Você já acordou com uma música que nem gosta tocando na sua cabeça sem parar? Ou ficou o dia inteiro com o refrão de algo que ouviu por acidente no supermercado? Isso tem um nome técnico: earworm (que em tradução literal seria “verme de ouvido”). E é muito mais comum do que parece — estudos sugerem que quase 90% das pessoas experienciam esse fenômeno pelo menos uma vez por semana.
A pergunta é: por que o cérebro faz isso?
Uma das explicações mais aceitas vem do que os neurocientistas chamam de “lacuna cognitiva”. O cérebro humano tem uma tendência obsessiva por completar padrões. Quando você ouve uma música, especialmente com estrutura repetitiva, o cérebro começa a antecipar o próximo fragmento. Se a música para antes de resolver — seja porque acabou, seja porque você parou de prestar atenção — o cérebro continua tentando completar o padrão por conta própria.
É basicamente um loop de busca que não encontra saída.
Pesquisadores da Universidade de Durham identificaram algumas características de músicas com alto poder de earworm: tempo mais rápido que a média, intervalos simples entre notas, e uma estrutura melódica que combina algo familiar com um desvio pequeno e inesperado. “Bad Romance” da Lady Gaga, “Can’t Get You Out of My Head” da Kylie Minogue e “Happy” do Pharrell Williams aparecem nas pesquisas como campeões de earworm.
O fato de você não gostar da música não te protege.
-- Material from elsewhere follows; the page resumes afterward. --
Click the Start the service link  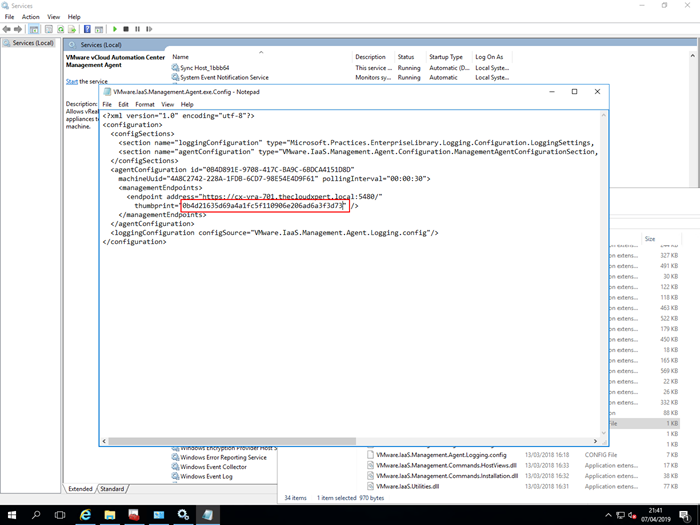point(71,81)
Na verdade, músicas que causam uma reação emocional forte — positiva ou negativa — tendem a grudar mais. Músicas que achamos irritantes podem ser particularmente persistentes porque geramos mais atenção emocional para elas.
Como se livrar? Os pesquisadores têm algumas sugestões: escutar a música inteira (para o cérebro completar o padrão e “resolver” o loop), ouvir outra música para substituir, ou se engajar em uma tarefa cognitivamente exigente. O que geralmente não funciona é tentar forçar a música a sair da cabeça — a resistência ativa tende a piorar.
O cérebro é um mecanismo de reconhecimento de padrões que nunca desliga completamente. Às vezes ele treina em você.